The correct approach to criticism is “focus on the message, not the messenger.” Read all the comments, read all the replies, read everything and value it on its own merits.

There are only two possibilities for each comment someone makes about you. It’s either true or it’s false. If it’s false, don’t worry about it, if it’s true, then fix it.

Who the commenter is doesn’t matter, nor does the tone of the comment. It might be an angry anonymous troll account who has never had anything nice to say to anyone. But if they are correct in pointing out a flaw of yours, then who cares?

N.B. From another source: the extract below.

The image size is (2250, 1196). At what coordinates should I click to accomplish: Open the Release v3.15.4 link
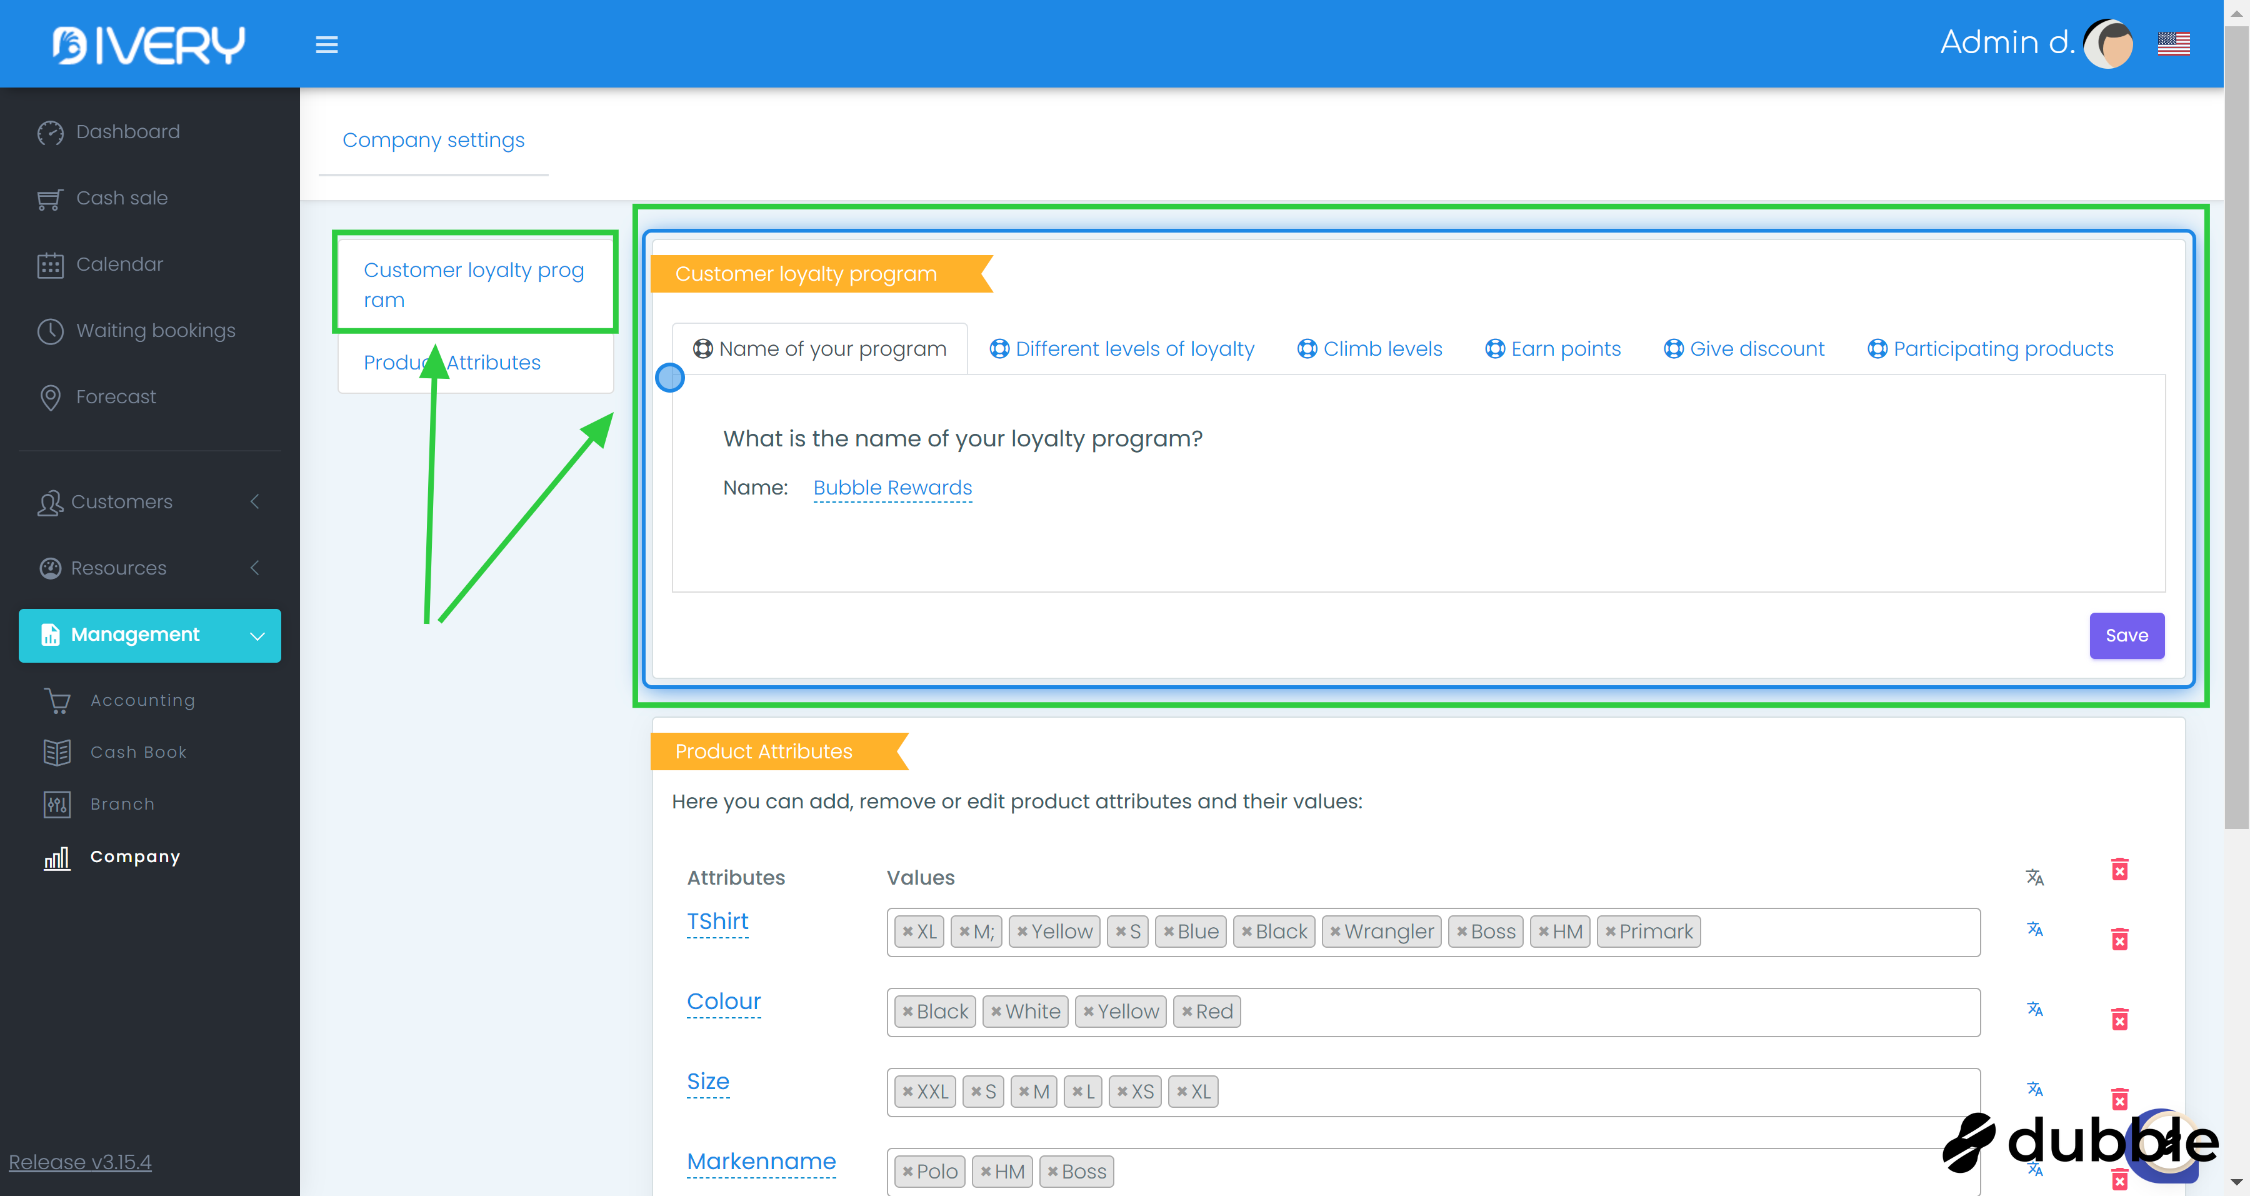(x=79, y=1161)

I think about it this way.

Let’s say you weigh 100 pounds soaking wet. If someone comes at you aggressively and says that you’re a “fat fucking disgusting slob,” are you going to care? No, because it’s not true. You’re going to laugh it off or ignore it.

Now let’s say you weigh 400 pounds instead. Someone calls you those same words. What happens? You are going to be in your feelings heavy, you’ll react with anger, lash out and probably say something like who the hell is this guy to be talking about me like that, how much does he weigh, fuck him, he’s a troll, and so on. We really, really don’t like the truth. But if you’re an objective thinker, you’ll read that comment - aggressive as it is - internalize it as true, and get to work on fixing it. Really, the guy did you a favor by bringing a flaw of yours to your attention. You owe him a thank you.

It is a natural human reaction, the whole “who is HE to talk to me like that,” but it’s one you have to short-circuit. It’s meaningless and it does nothing for you.

Never, never, never get defensive. What they say is either true or it’s false, and if it’s true, go fix it. No, there is no middle ground. If you are 99% perfect and 1% flawed, and they point out your flaws, you still have work to do. It only takes a single cloud to block out the sun.

There is an art to making use of your enemies, as described by Baltasar Gracian: “You should learn to seize things not by the blade, which cuts, but by the handle, which saves you from harm: especially is this the rule with the doings of your enemies. A wise man gets more use from his enemies than a fool from his friends. Their ill-will often levels mountains of difficulties which one would otherwise not face.”

Once you adopt this mindset you will realize that there is no such thing as bad or useless criticism. Keep doing what you do and let the critics keep chirping from the cheap seats. It can only make you better.